Consequência: Todas as decisões que Manuel Fernandes Gonçalves, actual vereador do Ambiente da Câmara do Porto e administrador da Águas do Porto, podem estar em causa, avança o “Correio da Manhã” desta sexta-feira. Tudo porque Gonçalves foi declarado falido em 2008 e a lei impedia-o de concorrer a órgãos autárquicos, diz o diário.
O actual secretário-adjunto do CDS terá omitido a sua situação a todos os membros da câmara, refere o “Correio da Manhã”. O presidente da Câmara do Porto, Rui Rio, já terá pedido explicações ao vereador.
Manuel Fernandes Gonçalves assumiu o pelouro do Ambiente e da Protecção Civil e Fiscalização depois da saída de Sampaio Pimentel, em Outubro de 2011.
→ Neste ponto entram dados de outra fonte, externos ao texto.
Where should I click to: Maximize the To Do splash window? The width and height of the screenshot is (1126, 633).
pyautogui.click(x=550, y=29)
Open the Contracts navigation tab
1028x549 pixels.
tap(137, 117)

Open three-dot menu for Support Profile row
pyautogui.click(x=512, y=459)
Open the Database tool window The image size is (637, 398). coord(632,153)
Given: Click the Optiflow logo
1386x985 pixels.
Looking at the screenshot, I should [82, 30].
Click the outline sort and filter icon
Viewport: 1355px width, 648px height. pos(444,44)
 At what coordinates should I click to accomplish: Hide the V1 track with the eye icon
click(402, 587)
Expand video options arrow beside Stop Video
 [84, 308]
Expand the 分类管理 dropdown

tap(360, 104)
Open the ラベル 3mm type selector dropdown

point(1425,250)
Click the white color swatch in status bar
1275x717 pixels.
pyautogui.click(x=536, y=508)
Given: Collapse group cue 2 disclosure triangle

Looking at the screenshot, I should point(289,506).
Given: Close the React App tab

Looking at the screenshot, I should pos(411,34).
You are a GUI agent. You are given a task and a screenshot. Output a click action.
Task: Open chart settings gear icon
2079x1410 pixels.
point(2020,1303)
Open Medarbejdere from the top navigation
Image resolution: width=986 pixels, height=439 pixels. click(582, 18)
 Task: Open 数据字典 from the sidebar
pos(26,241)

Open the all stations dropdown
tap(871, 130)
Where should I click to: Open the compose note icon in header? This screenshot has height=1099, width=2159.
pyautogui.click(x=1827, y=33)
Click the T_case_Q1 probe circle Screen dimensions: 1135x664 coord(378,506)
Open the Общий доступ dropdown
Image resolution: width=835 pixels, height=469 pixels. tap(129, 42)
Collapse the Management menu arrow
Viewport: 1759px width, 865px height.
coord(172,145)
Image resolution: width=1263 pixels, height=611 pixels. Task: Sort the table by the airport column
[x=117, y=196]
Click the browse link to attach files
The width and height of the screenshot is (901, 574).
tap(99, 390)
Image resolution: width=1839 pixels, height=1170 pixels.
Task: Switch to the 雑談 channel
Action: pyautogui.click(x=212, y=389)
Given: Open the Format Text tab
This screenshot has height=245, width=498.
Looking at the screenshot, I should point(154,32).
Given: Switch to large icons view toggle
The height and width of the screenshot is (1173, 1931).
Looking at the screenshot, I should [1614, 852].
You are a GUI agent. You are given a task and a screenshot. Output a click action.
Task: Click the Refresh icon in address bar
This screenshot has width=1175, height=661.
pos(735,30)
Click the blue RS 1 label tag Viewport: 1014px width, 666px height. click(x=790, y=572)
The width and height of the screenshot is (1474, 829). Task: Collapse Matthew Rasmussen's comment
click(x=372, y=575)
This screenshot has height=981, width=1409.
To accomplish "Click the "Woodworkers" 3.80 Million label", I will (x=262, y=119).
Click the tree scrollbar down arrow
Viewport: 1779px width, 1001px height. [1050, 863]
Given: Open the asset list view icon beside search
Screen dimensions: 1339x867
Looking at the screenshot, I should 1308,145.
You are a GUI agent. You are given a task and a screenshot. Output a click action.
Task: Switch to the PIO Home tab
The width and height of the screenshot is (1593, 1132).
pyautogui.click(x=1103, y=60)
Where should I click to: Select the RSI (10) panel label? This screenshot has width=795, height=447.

Segundo o “Correio da Manhã”, a “grave situação financeira” de Gonçalves remonta a 2004, altura em que deixou de conseguir liquidar as dívidas que as suas empresas contraíram. O processo de insolvência acabou por resultar numa falência, declarada a 15 de Fevereiro de 2008.
Manda a lei que, a partir da declaração de falência, um cidadão fica proibido de exercer qualquer cargo público, bem como actividades do sector económica, diz o jornal. Ora, Manuel Fernandes Gonçalves fez as 2 coisas: exerceu cargos autárquicos e na empresa municipal Águas do Porto.
O P24 está a procurar explicações por parte de Manuel Fernandes Gonçalves e da Câmara do Porto, que não falaram ao “Correio da Manhã”.